Every time I start a sentence it sounds completely whiny and melodramatic and that's really not how I'm feeling right now. I'm exhausted. Completely and totally. And the kicker? I'm sleeping regularly. And for long periods of time. So maybe I'm emotionally exhausted. Maybe.
I've been kicking ass at work. My non-profit roots have reared their martyr-like head again and I'm helping out with some philanthropic initiatives at work. I'm also getting my team whipped into shape and helping out with some pretty large new clients. I feel confident and together and powerful. Then I go home.
Maybe it's the 90-day rule. I've gone nearly three months without purging, and with only a few binge-eating episodes during that span. I feel like I'm about to jump out of my skin. I can't sit, stand, or lay down. I eat, but I feel gross and helpless afterwards, regardless of the type or quantity of food I had. I hate that I'm feeling this way again because it's just so old and done and I'm so over it.
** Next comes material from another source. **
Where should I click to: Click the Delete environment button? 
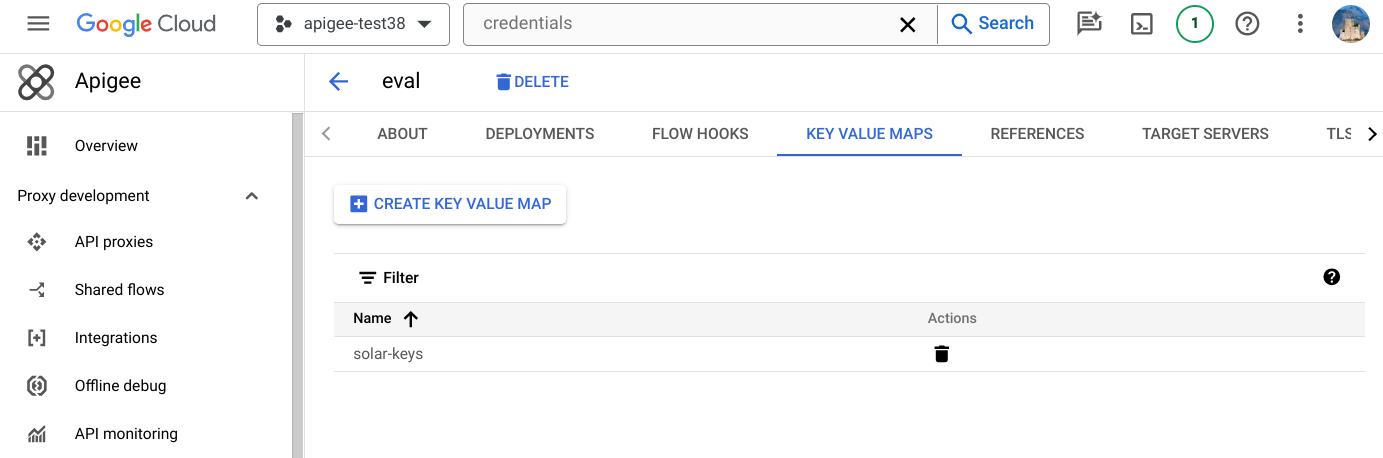click(x=532, y=82)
But I'm not really over it because I keep reliving it. I want so badly to make it to three months. I feel like that might be what breaks me - I've never, in the last six years made it 90 days without purging. I want to know how that tastes and how it looks on me.
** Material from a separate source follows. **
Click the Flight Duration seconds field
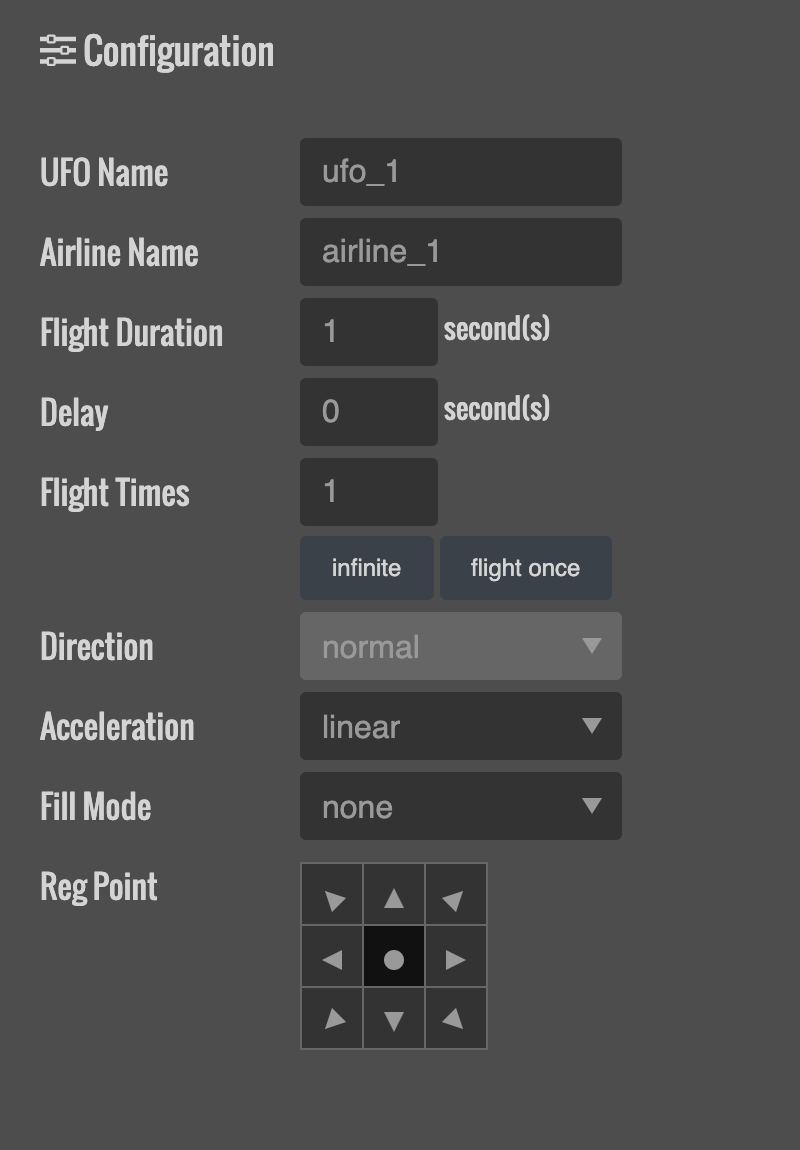 368,332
The other shitty thing that I'm freaked about is this weekend. My roommate and I were supposed to do some serious shopping for our apartment, but she's decided to go home this weekend. Which leaves me with, the exception of a few hours, a clear schedule. I feel trapped and it's only Tuesday.
My church started this new podcast series called "Traction." My pastor recommends that I listen to it and go for a walk. So tomorrow, I'm getting up early to find my Traction. Or maybe just a tread.